%%
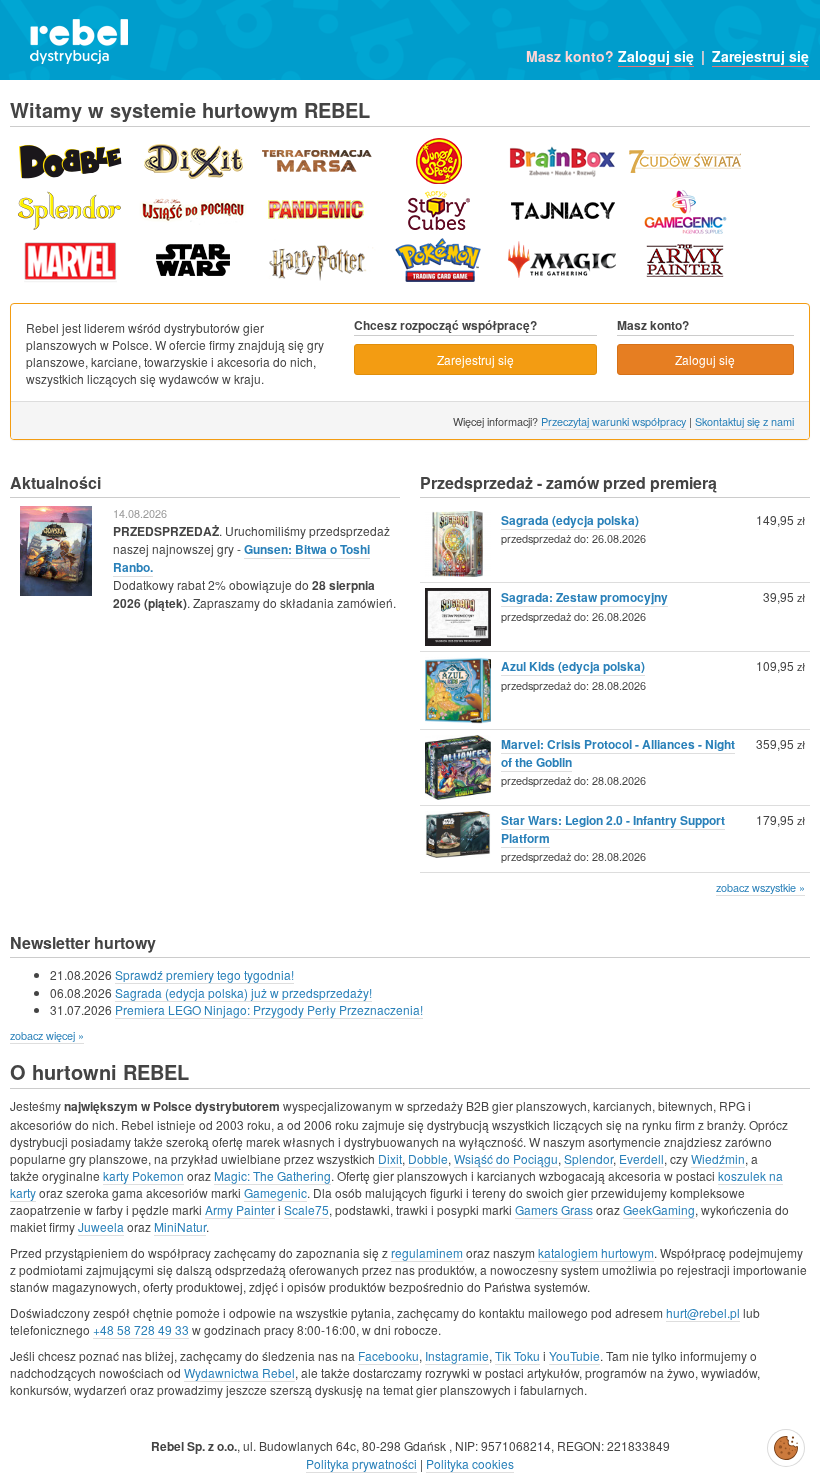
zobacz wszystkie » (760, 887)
%%
%%
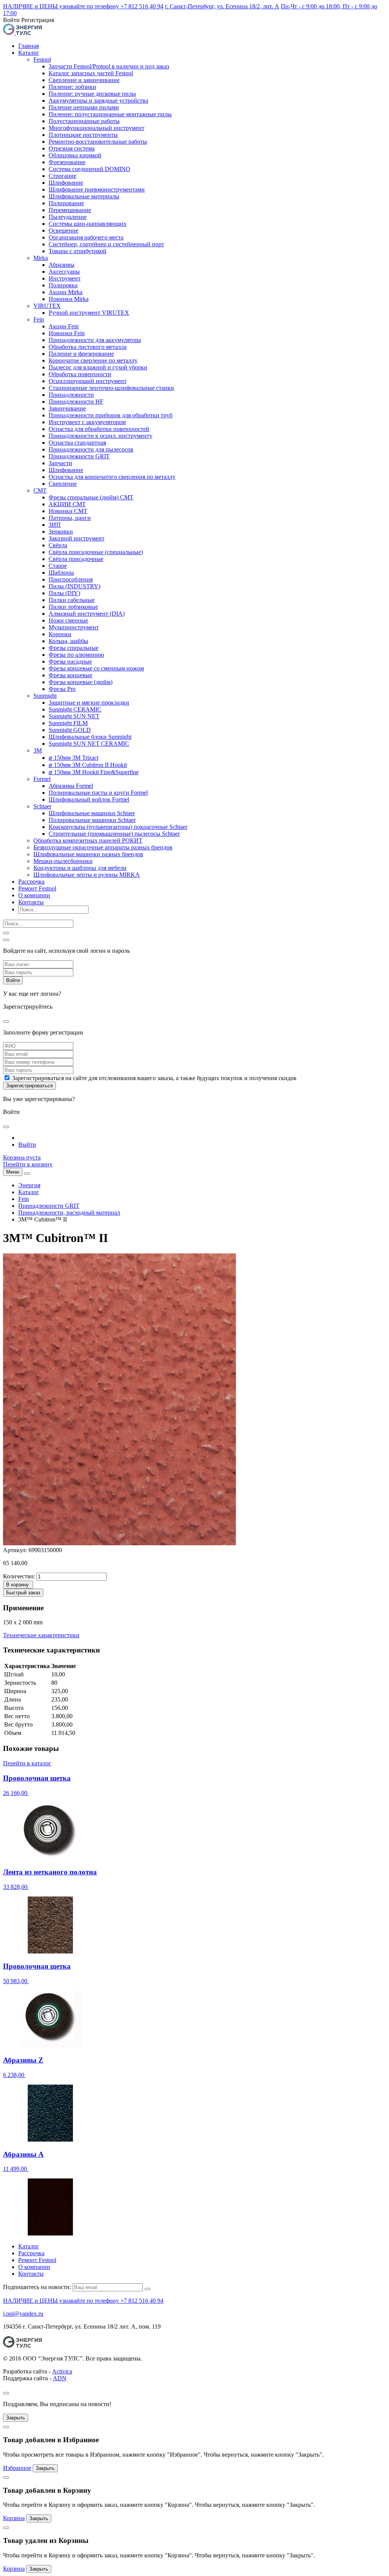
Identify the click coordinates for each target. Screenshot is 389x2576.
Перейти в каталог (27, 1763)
%%
%%
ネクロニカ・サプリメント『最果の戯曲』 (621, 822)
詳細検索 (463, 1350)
%%
WORK ITEM:
The line above containing "Identify the click", the line containing "Перейти в каталог (27, 1763)", and every line between them are to be transcribed exactly; no other line is wanted.

EXERCISE ANSWER:
Identify the click coordinates for each target. Screenshot is 389x2576.
Перейти в каталог (27, 1763)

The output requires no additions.